§ **FRAGMENT DO PRZECZYTANIA**

══════════

Przypomnijmy zresztą, że Kotarbiński w znacznym stopniu złagodził — głównie
pod wpływem krytyki Ajdukiewicza — swe pierwotnie radykalne stanowisko. Nie
akceptujemy również, a może tym bardziej, założeń na których Kotarbiński
usiłował budować swój system etyczny. Bliższe nam dziś zdają się być koncepcje
Elzenberga, jeszcze jednego z wielkich polskich myślicieli. Ale przecież, przy
wszelkich oporach jakie poglądy Kotarbińskiego mogą budzić, trudno o lepszą
szkołę filozofii, jej istoty i jej metod, niż ta jaką zyskuje się studiując
Kotarbińskiego.
To również Ajdukiewicz. Mam wrażenie, że ani czasy w jakich przyszło mu
żyć, ani jego temperament (jego nieustanna skłonność do krytycznego namysłu nad
tym co sam stworzył) nie pozwoliła mu osiągnąć tego, co potrafiłby. A przecież
osiągnął ogromnie wiele. W świecie znany jest dziś przede wszystkim jako twórca
gramatyki formalnej. Gramatyka Ajdukiewicza jest jednym z podstawowych
systemów wykładanych w podręcznikach lingwistyki matematycznej.
Przedmiotem jego wnikliwych dociekań była koncepcja znaczenia. Ciągle domaga
się właściwego oświetlenia Ajdukiewiczowska koncepcja radykalnego
konwencjonalizmu, jedna z koncepcji, którą Ajdukiewicz stworzył po to by ją
następnie odrzucić. Nie uda się obronić, lecz bynajmniej tego nie sugeruję.
Rozwijając idee radykalnego konwencjonalizmu, podejmował Ajdukiewicz
problemy, które nadal są przedmiotem debat filozoficznych i których znaczenie
nadal jest ogromne. A logika pragmatyczna? Mam wrażenie, że teoretyczne
powody, dla których Ajdukiewicz ją tworzył (już w latach powojennych) ciągle
pozostają przez logików niedocenione.
To również Maria i Stanisław Ossowscy. Pamiętamy ich dziś głownie jako
socjologów. Marię jako socjologa etyki. Stanisława jako teoretyka podstaw
socjologii. Oboje byli jednak wnikliwymi znawcami problematyki filozoficznej, tej
zwłaszcza, która mieści się w obrębie szeroko rozumianej filozofii języka. Warto
raz jeszcze sięgnąć do ich filozoficznej spuścizny. Analiza roli konwencji
terminologicznych, by podać jeden tylko przykład, którą Ossowski zawarł w
rozprawie Struktura klasowa w świadomości społecznej jest bodaj najbardziej
wnikliwą analizą tego problemu jaką znaleźć można w literaturze metodologicznej.
Dodajmy tu zresztą, że socjologiczne badania systemów etycznych, jakie
zawdzięczamy Marii Ossowskiej, nie należąc do filozofii mają dla dociekań
filozoficznych podstawowe znaczenie.

══════════

§ **DOSTARCZONE DANE**

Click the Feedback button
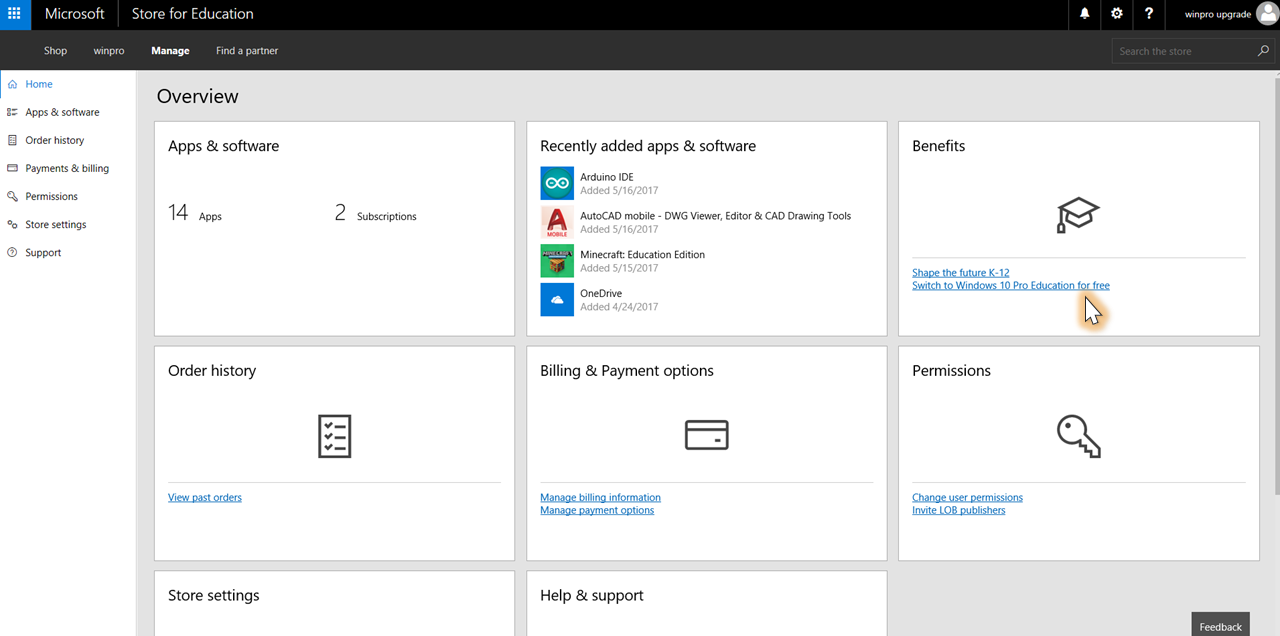The width and height of the screenshot is (1280, 636). (1220, 626)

══════════

§ **POLECENIE A**
Odpowiedz na pytania do fragmentu o polskich filozofach:
(i) Czyja krytyka głównie skłoniła Kotarbińskiego do złagodzenia jego pierwotnie radykalnego stanowiska?
(ii) Jako twórca czego Ajdukiewicz jest dziś znany w świecie przede wszystkim?
(iii) W jakiej rozprawie Ossowski zawarł analizę roli konwencji terminologicznych?
§ **POLECENIE B**
Zwróć z fragmentu o polskich filozofach wszystko od słów „Przedmiotem jego wnikliwych” aż po słowa „tego nie sugeruję.”, bez żadnych zmian.
Opieraj się wyłącznie na fragmencie o polskich filozofach.

§ **ODPOWIEDŹ A**
(i) Krytyka Ajdukiewicza.
(ii) Jako twórca gramatyki formalnej.
(iii) W rozprawie „Struktura klasowa w świadomości społecznej”.

§ **ODPOWIEDŹ B**
Przedmiotem jego wnikliwych dociekań była koncepcja znaczenia. Ciągle domaga
się właściwego oświetlenia Ajdukiewiczowska koncepcja radykalnego
konwencjonalizmu, jedna z koncepcji, którą Ajdukiewicz stworzył po to by ją
następnie odrzucić. Nie uda się obronić, lecz bynajmniej tego nie sugeruję.